Forced labor in Ireland

DUBLIN -- The state colluded in forced labor at laundries run by nuns in Ireland between 1922 and 1996, according to a report published by the Department of Justice on Tuesday.

The Magdalene laundries were run by Catholic religious congregations using the forced labor of young women, some of whom had just given birth or were pregnant outside marriage.

Irish Prime Minister Enda Kenny told parliament it had been proved that there was state intervention in 26 percent of cases where women were sent to the laundries.

Elite hospital plan dropped

MOSCOW -- In the face of widespread opposition, the Russian government has backed down from a plan to bar the public from a well-regarded St. Petersburg hospital and reserve it exclusively for the nation's senior judges.

The plan seemed like a throwback to Soviet times, when the best medical centers were reserved for high-ranking officials.

China targets Japan ship

TOKYO -- Japan said Tuesday that a Chinese military vessel trained a radar used to help direct weapons last week on a Japanese naval vessel near disputed islands in the East China Sea.

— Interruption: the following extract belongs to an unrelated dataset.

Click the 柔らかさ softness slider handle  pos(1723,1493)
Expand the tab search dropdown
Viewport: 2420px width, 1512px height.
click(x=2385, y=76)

The Japanese Defense Ministry also said that a Chinese frigate directed the same kind of radar at one of Japan's military helicopters in a previously undisclosed episode on Jan. 19.

In both cases, the Japanese government said, the Chinese ships eventually turned off the radar without firing, but the Japanese defense minister warned that such actions increased the chances that any missteps in a dispute over the islands could veer into a larger confrontation.

Chinese officials had no immediate comment.

Firm to stop deforestation

JAKARTA, Indonesia -- One of the world's largest paper companies pledged Tuesday to stop its suppliers from cutting down natural forests in Indonesia, a move it hopes will help preserve the threatened habitats of rare animals such as orangutans and Sumatran tigers while helping to reduce greenhouse gas emissions released from carbon-rich peatland.

Asia Pulp & Paper Group worked with environmental groups Greenpeace and the Forest Trust to forge the plan that went into effect Feb. 1. It relies solely on farmed trees grown on plantations and also includes monitoring by outside groups to ensure transparency.

Gas buildup was culprit

MEXICO CITY -- Mexican officials' assertion that a buildup of natural gas -- and not a bomb -- caused last week's devastating explosion at the Mexico City headquarters of the state oil company raised as many questions as answers on Tuesday.

The massive blast Thursday destroyed four stories of a 13-story building, killed 37, injured 126, and intensified interest in a dismal safety record for Petroleos Mexicanos, widely known as Pemex.